◆ **TASK BRIEF**
Each line below is to be written out once more, precisely as given.

##### SUPPLIED INFORMATION #####

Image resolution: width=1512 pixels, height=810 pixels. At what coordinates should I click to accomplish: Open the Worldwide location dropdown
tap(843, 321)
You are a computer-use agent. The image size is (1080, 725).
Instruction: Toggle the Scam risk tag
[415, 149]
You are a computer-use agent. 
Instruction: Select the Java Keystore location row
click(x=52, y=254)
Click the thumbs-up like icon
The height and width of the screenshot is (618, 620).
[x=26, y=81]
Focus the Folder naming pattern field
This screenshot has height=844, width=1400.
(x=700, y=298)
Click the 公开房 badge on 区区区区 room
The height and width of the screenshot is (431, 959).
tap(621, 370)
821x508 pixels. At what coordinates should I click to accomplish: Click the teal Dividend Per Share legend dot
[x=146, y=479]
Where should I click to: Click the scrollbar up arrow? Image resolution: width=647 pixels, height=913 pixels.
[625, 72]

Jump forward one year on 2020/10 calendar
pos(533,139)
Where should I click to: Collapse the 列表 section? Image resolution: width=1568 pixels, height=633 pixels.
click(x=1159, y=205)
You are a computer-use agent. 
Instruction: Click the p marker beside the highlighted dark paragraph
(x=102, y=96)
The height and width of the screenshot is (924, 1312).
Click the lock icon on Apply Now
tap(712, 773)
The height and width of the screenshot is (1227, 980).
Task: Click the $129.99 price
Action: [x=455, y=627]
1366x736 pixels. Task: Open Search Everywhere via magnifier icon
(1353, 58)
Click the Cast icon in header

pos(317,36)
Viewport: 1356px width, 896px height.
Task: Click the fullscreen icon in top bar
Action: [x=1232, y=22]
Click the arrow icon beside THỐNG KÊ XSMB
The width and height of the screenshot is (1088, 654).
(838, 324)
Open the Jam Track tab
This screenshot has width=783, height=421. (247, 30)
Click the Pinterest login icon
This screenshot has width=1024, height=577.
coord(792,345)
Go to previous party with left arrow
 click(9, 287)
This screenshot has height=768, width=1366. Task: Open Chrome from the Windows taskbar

#####

◆ **EXPECTED ANSWER**
Image resolution: width=1512 pixels, height=810 pixels. At what coordinates should I click to accomplish: Open the Worldwide location dropdown
tap(843, 321)
You are a computer-use agent. The image size is (1080, 725).
Instruction: Toggle the Scam risk tag
[415, 149]
You are a computer-use agent. 
Instruction: Select the Java Keystore location row
click(x=52, y=254)
Click the thumbs-up like icon
The height and width of the screenshot is (618, 620).
[x=26, y=81]
Focus the Folder naming pattern field
This screenshot has height=844, width=1400.
(x=700, y=298)
Click the 公开房 badge on 区区区区 room
The height and width of the screenshot is (431, 959).
tap(621, 370)
821x508 pixels. At what coordinates should I click to accomplish: Click the teal Dividend Per Share legend dot
[x=146, y=479]
Where should I click to: Click the scrollbar up arrow? Image resolution: width=647 pixels, height=913 pixels.
[625, 72]

Jump forward one year on 2020/10 calendar
pos(533,139)
Where should I click to: Collapse the 列表 section? Image resolution: width=1568 pixels, height=633 pixels.
click(x=1159, y=205)
You are a computer-use agent. 
Instruction: Click the p marker beside the highlighted dark paragraph
(x=102, y=96)
The height and width of the screenshot is (924, 1312).
Click the lock icon on Apply Now
tap(712, 773)
The height and width of the screenshot is (1227, 980).
Task: Click the $129.99 price
Action: [x=455, y=627]
1366x736 pixels. Task: Open Search Everywhere via magnifier icon
(1353, 58)
Click the Cast icon in header

pos(317,36)
Viewport: 1356px width, 896px height.
Task: Click the fullscreen icon in top bar
Action: [x=1232, y=22]
Click the arrow icon beside THỐNG KÊ XSMB
The width and height of the screenshot is (1088, 654).
(838, 324)
Open the Jam Track tab
This screenshot has width=783, height=421. (247, 30)
Click the Pinterest login icon
This screenshot has width=1024, height=577.
coord(792,345)
Go to previous party with left arrow
 click(9, 287)
This screenshot has height=768, width=1366. Task: Open Chrome from the Windows taskbar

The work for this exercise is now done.